(begin)
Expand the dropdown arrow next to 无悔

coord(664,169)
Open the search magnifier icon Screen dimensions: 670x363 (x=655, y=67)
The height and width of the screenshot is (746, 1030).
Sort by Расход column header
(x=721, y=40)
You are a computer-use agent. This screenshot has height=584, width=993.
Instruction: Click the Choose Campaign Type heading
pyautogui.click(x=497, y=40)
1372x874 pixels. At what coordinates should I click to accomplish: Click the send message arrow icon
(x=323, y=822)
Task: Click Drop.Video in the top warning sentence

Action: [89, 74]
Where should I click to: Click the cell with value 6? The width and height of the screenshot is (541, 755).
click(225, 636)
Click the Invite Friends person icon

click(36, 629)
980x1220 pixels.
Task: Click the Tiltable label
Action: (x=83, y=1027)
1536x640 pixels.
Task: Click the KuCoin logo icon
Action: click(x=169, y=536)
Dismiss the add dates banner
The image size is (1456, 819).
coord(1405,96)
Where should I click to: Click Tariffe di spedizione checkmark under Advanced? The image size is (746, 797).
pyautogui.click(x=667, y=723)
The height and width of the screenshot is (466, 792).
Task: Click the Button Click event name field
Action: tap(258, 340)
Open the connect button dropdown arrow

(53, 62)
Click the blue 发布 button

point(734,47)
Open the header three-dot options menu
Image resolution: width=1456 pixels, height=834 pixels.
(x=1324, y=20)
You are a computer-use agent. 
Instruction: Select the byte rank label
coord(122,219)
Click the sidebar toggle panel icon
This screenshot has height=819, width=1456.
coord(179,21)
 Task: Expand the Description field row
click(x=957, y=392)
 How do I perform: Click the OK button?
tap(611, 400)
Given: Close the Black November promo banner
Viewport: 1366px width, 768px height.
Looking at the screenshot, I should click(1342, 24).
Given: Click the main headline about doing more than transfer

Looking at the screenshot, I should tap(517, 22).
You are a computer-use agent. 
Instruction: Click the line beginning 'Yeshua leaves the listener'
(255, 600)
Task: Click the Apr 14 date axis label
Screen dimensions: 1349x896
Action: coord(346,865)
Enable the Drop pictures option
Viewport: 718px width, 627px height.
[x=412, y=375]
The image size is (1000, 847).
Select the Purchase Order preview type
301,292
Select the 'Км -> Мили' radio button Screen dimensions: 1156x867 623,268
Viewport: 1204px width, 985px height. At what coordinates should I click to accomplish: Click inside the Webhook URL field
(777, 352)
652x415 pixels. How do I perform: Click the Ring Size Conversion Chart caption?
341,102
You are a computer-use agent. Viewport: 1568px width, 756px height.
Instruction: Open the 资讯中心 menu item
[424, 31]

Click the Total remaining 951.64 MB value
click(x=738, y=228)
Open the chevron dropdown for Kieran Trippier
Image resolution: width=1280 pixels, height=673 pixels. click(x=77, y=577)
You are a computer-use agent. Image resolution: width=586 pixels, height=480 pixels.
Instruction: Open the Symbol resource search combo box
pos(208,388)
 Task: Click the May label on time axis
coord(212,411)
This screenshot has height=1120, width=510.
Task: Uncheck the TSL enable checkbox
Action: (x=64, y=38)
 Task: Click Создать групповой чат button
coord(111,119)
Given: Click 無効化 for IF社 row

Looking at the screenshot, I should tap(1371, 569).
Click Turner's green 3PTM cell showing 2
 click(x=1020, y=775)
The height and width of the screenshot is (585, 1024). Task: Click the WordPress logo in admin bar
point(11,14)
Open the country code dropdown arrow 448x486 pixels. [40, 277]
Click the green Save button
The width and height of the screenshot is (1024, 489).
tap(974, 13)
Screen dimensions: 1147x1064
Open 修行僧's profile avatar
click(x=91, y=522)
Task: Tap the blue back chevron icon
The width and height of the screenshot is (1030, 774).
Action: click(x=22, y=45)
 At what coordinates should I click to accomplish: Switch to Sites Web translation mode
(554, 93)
(end)
Short exercise:
Starting at the line that contains "At what coordinates should I click to accomplish: Switch" and ending at the end of the records, write out those lines again, requests included, adding 33 to every coordinate in the answers.

The answer:
 At what coordinates should I click to accomplish: Switch to Sites Web translation mode
(587, 126)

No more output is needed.